Tuesday, December 28, 2010

Pseudo-Illness andd My New Religion

I'm still barking like a seal and not allowed to go anywhere. My mom is forcing me to drink stuff constantly. I don't know if she really believes that it helps anything, but she wants to do something and that's the only thing she can think of to do other than to give me high octane cough syrup four times a day. I HATE cough syrup. For the most part I would prefer to deal with whatever respiratory distress I have as opposed to putting that vile stuff in my mouth. When I was younger it took both parents to pin me down and plug my nose until I opened my mouth, then squirt it down my throat with a syringe. Now my mom just says she'll call my dad if I make her spill the stuff. If it's in my room, I certainly don't want it spilled anyway because I don't want ugly smelly purple stains on my rugs or bedding. I need to be sure to be in another room when she tries to give the stuff to me.

Last night I had to have a steroid injection before I went to bed. This was totally adding insult to injury. Not only am I stuck at home and not only can I not have overnight company, but now I must violate my religious principles. I know that I am officially Catholic (though I was excommunicated along with me entire family by one priest; see my May blogs if you're curious) and sort of Mormon because I was blessed against my parents' will in an LDS chapel, but someday I plan to form my own religion
based on my own personal likes and dislikes. I'm not going to be the next Joseph Smith or Aimee Semple MacPherson or whatever her name was or anything like that. I won't evangelize -- in fact I won't even allow anyone else to join my religion. It will just be a church of one, and it will be against my religion to do anything I don't want to do. I'll just keep on adding rules about things I can't do every time anyone tries to get me to do something I don't want to do. It will be so great. If some doctor tries to get me to have an injection or take liquid medicine, I'll say, "Sorry. It's against my religion to have shots or to take liquid medicine," and that will be the end of it.

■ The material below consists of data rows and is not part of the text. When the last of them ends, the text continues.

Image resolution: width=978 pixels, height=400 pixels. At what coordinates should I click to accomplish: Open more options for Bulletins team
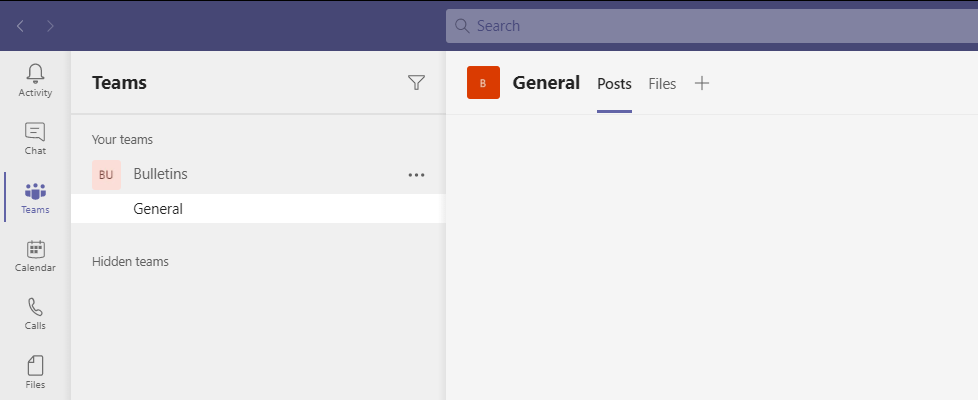point(417,175)
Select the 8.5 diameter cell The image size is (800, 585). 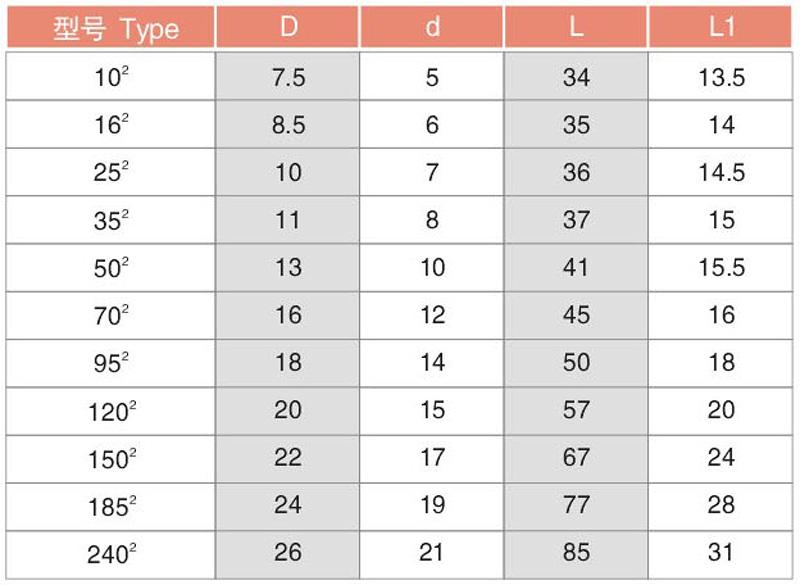[288, 124]
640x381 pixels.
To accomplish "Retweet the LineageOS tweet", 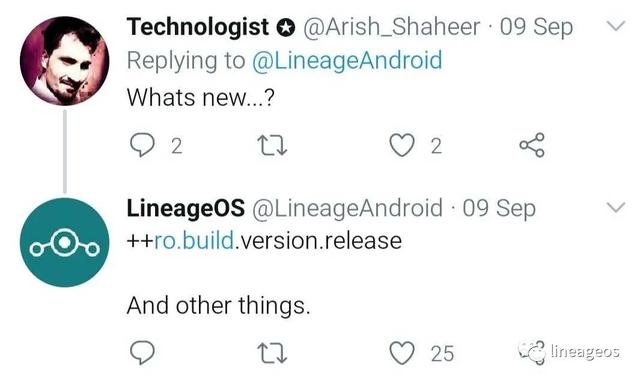I will pos(272,353).
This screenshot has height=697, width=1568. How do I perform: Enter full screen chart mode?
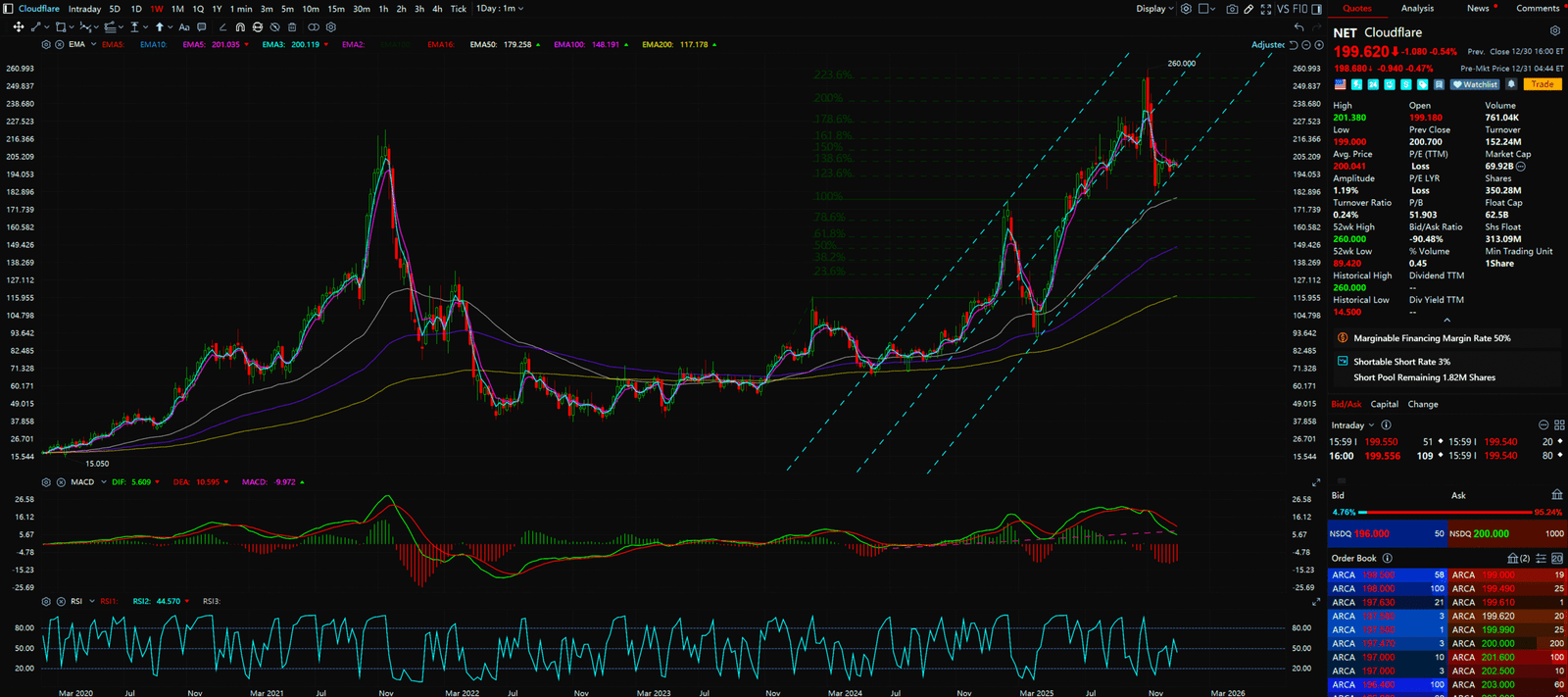1266,9
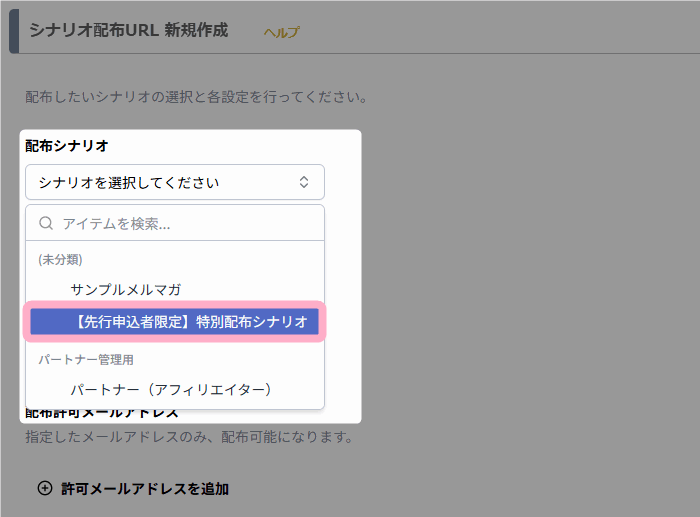The height and width of the screenshot is (517, 700).
Task: Click the (未分類) group header
Action: tap(60, 259)
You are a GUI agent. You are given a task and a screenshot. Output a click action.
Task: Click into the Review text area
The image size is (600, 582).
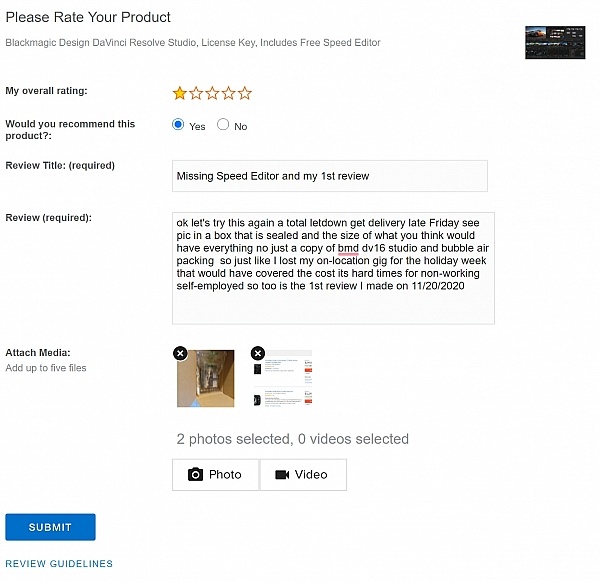[x=333, y=300]
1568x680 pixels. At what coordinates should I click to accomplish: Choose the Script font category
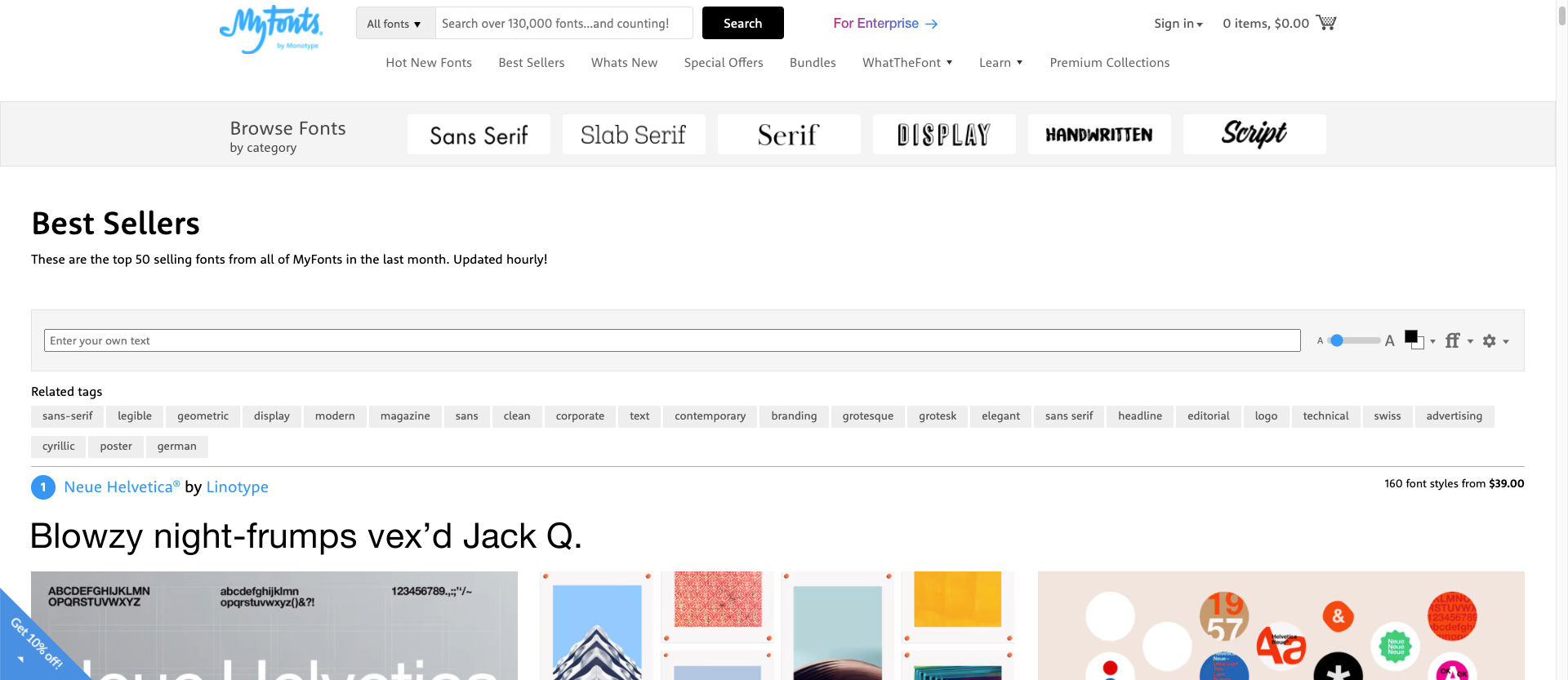[x=1254, y=135]
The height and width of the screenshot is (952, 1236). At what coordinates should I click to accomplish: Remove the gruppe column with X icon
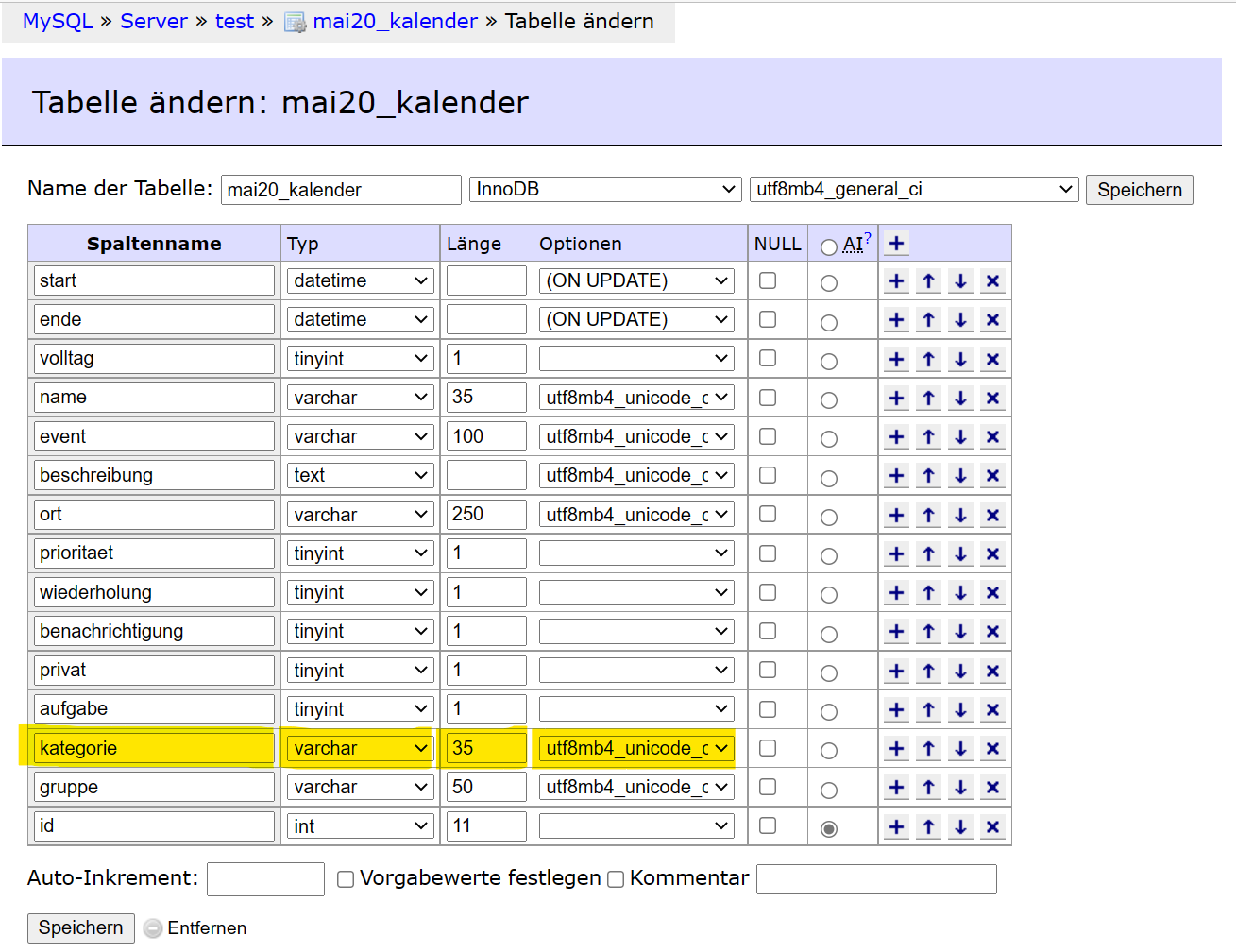(x=992, y=788)
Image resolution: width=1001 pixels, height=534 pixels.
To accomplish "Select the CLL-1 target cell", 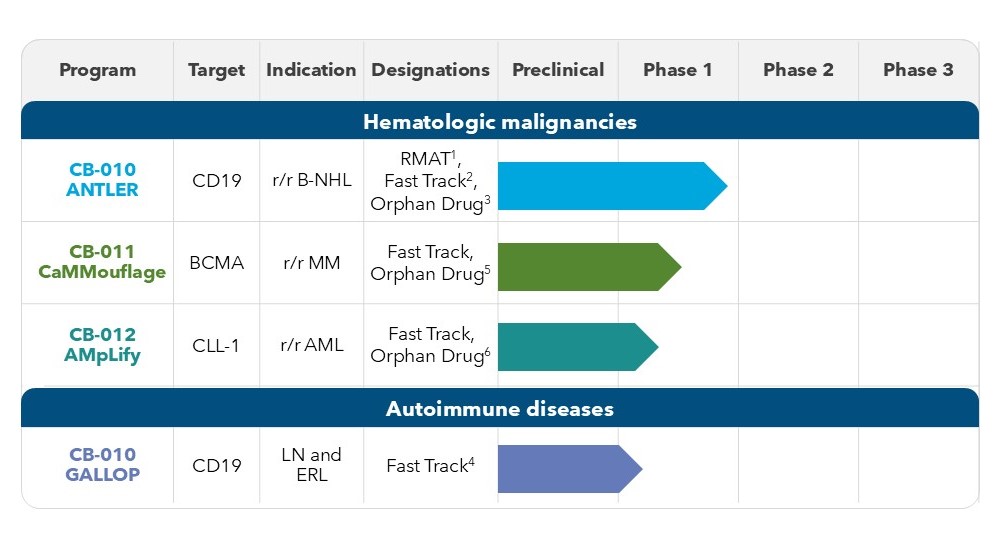I will coord(216,345).
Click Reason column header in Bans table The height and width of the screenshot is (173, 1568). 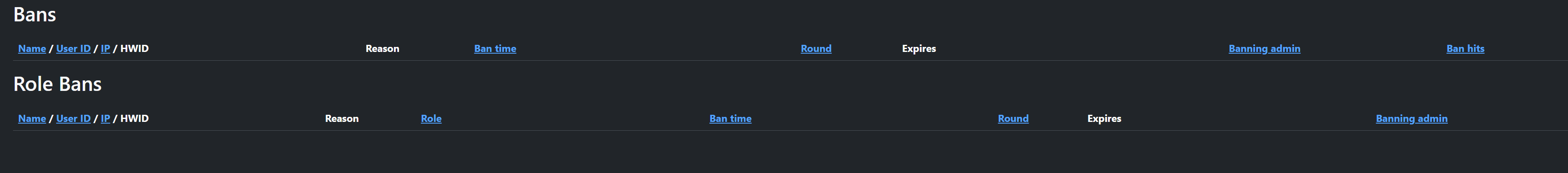[x=382, y=49]
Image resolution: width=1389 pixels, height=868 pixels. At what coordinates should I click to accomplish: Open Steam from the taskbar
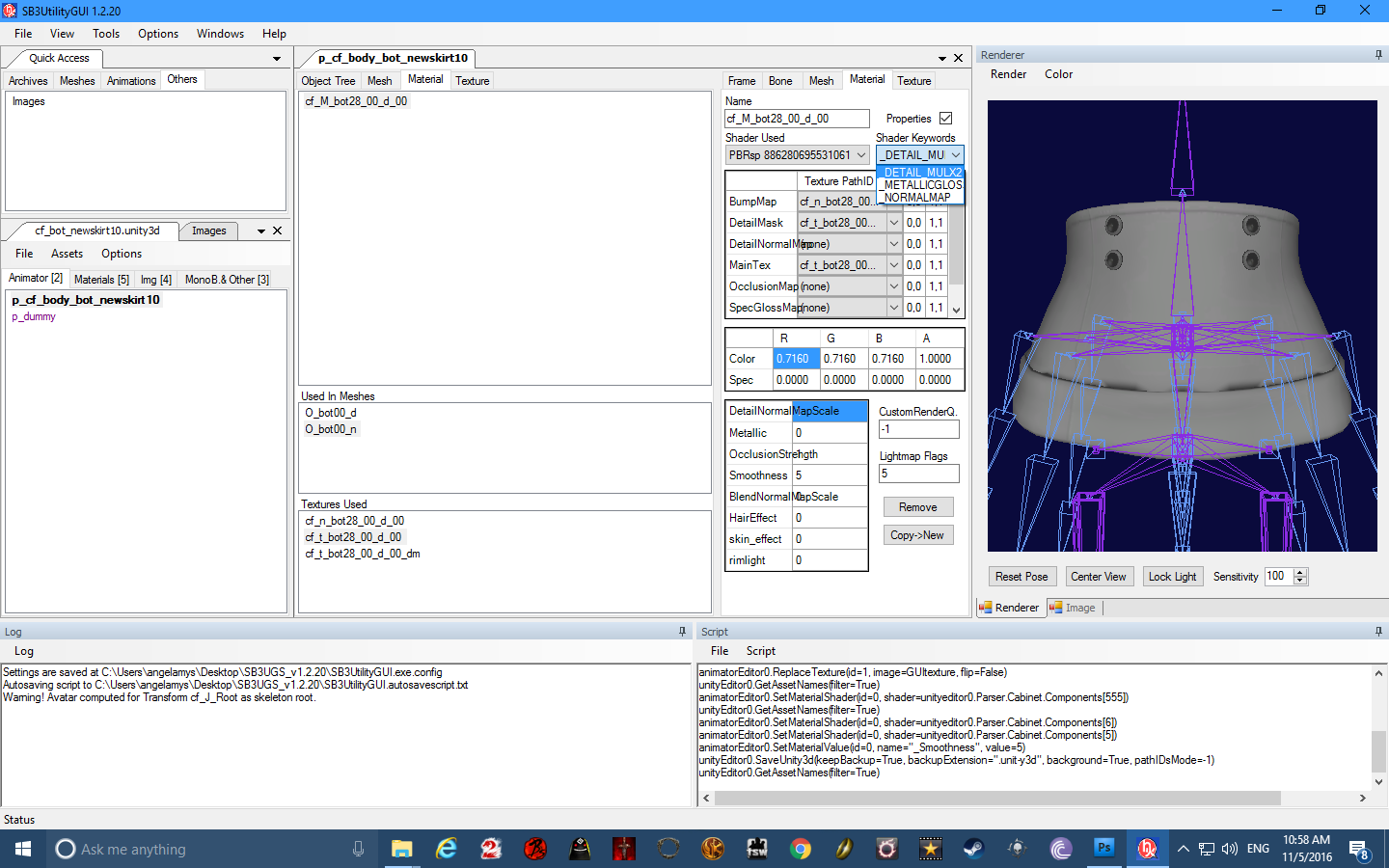pyautogui.click(x=973, y=849)
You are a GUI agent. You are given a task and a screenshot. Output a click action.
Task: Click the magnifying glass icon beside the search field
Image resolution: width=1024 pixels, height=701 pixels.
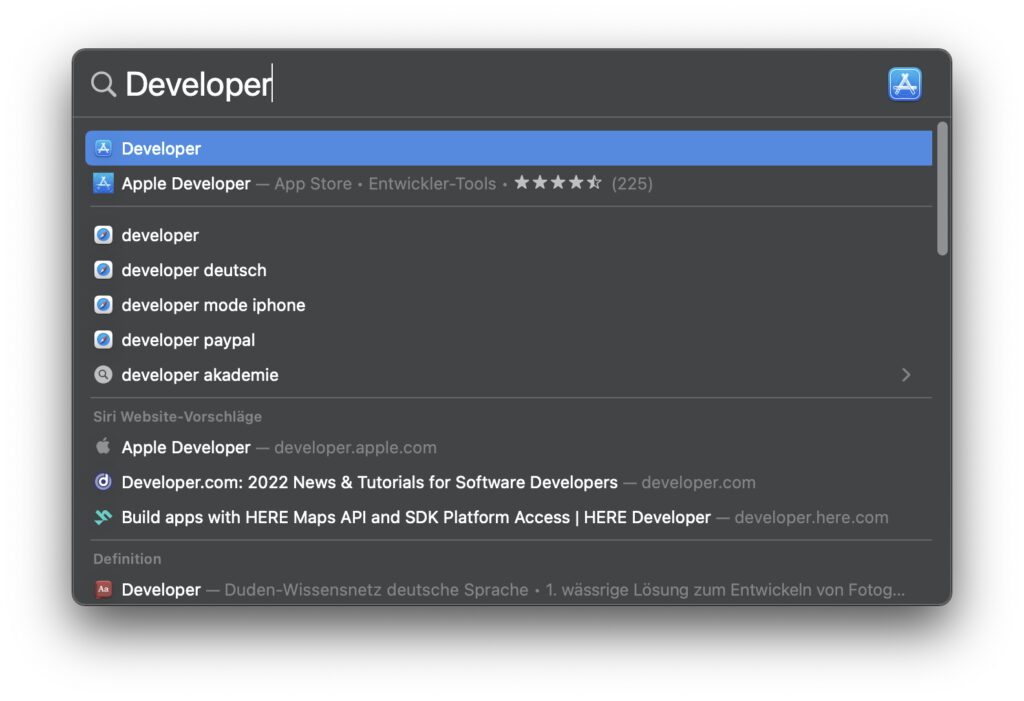[103, 84]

I will be very happy to be over this pseudo-illness. Being confined to this house is making me stir-crazy. Three of my friends are coming here this evening but they'll have to leave by 10:30. Invalid Alexis has to get her rest even if she can't fall asleep.


  1. I loved codeine!

    But it took me ages to quite my addiction to codeine. Seriously. Apparently it is as addictive as heroin/opium, of which it is a derivative.

  2. Hi Matt!
    Unfortunately there's a he!! of a lot more phenergan in my cough syrup than actual codeine. Equally unfortunate is that the cough syrup tastes like $h!t so I have a tough time downing enough to get a decent buzz. Alas, opiate addiction is probably not in the cards for me this week, which is also unfortunate in its own way, because if I were to go back to my facility addicted sometime next week, my shrinks might actually have something with which they could help me.
    Alexis the Barking Seal

  3. My then doctor, knowing I had a codeine problem, have me a prescription for pure codeine linctus for a cough I had.

    After surveying the bottle for a long, long time, I poured it down the bathroom washbasin. Probably one of the wisest decisions I have ever made!

  4. Matt,
    It probably was a wise decision. if you still had it, my brother would probaably offer to buy it from you. He thinks codeine cough syrup tastes good for some unknown reason. There's apparently no accounting for tastes.